### Text section
■ ■ ■ ■
Moreover, How can we read these words just weeks before the Yamim Noraim, the Days of Awe and Repentance; a time where we are commanded not only to seek forgiveness from both God and our fellow man, but when we are also commanded to be forgiving of those who have wronged us? Another complication in identifying Amalekites is, that even though Amalekites are mentioned multiple times in the Bible, as a godless marauding tribe, that there is no mention of them in other Near East literature, or archeological sources.
In the early 1970s when Arab terrorism as manifest in places such as Munich and Maalot began to make many Jews see Amalek and Palestinian as synonyms, my teacher of Bible at Hebrew Union College, Rabbi Chanan Brichto, of blessed memory, taught us the following: He proposed that since the term Amalek appears only in the Bible and not in other near eastern literary or historical sources and that “Amelek” appears all over the map of the ancient Near East, that the term does not refer to a specific tribe, or ethnic group, but rather was the biblical term for terrorist. The Amalek described in each of the biblical passages is a terrorist who attacks the weak.
If, as Rabbi Brichto suggested, we view Amalekite as a term for terrorist, then the mitzvah to blot out the Amalekites in Deuteronomy 25 does not contradict the mitzvah from Deuteronomy 24, quoted above, which teaches us to judge everyone based upon their actions rather than their ethnicity or their family ties. In fact, by reading the term “Amalekite” as terrorist, we make sense of the fact that Amalekites keep appearing throughout the biblical narrative in different places and different generations. Moreover, by reading Amalekite as terrorist, we can learn the lesson that there is a clear moral distinction, in the Bible, between the prohibition against committing murder, and the command to protect yourself and others against the threat of being a murder victim.
Understanding Amelek as terrorist reminds me that our parsha called Ki Tetze L’ Milchamah not only gives us the right to self defense, but reminds us of our responsibility to limit our aggressive actions, to those who in the spirit of Amelek are a clear and present danger. The fact that 15th anniversary of 9/11 fell during this week when we read Ki Tetze reminds me of my responsibility to affirm, and confirm, the distinction, that the fact that the 19 perpetrators of 9/11 attacks were all Arab Muslims, does not mean that all Arab Muslims are terrorists.
On a personal level I find myself this year, asking the question whether Amalek is not just a term to define the evil forces outside, that threaten our personal or communal physical existence, but also, a synonym for the yetzer ha-ra, the evil inclination within me and within each of us, that must be confronted before we can stand before Adon Olam, The Master of the Universe, in judgment during the forthcoming Days of Awe. Looking back upon the events in our world and our nation; especially the lack of civility in our public discourse, as well reflecting upon my interactions with family and friends and community members I hear in the call to “Wipe out Amalek” a command to control the Amelek tendencies within myself and within our society. Perhaps the call to “Wipe out the Amalekites” is therefore not the embarrassing message of a call to genocide, that led a century of Reform Jews to stop reading it on Shabbat Zachor, preceding Purim, but rather, a parallel to a well known Native American story of the two wolves struggling inside each human being.
In that story a tribal chief tells his grandson that there are two wolves living within each person: one the wolf of good and the other the wolf of evil who are engaged in a battle for the control of the person. When the child asks: Which one wins? He is told that it depends which one you feed.
May 5777 be a year when each of us, and all of us, choose to feed our good inclination and thereby “wipe out the Amalek within us and beyond us.
■ ■ ■ ■
### Stored entries

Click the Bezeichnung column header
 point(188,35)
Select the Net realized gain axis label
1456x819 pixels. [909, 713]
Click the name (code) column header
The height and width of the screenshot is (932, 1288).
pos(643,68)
■ ■ ■ ■
In the passage on Amalek, what did Rabbi Chanan Brichto propose the term "Amalek" referred to? Please answer in one sentence. The lines aren't needed here.

He proposed that it was the biblical term for a terrorist rather than the name of a specific tribe or ethnic group.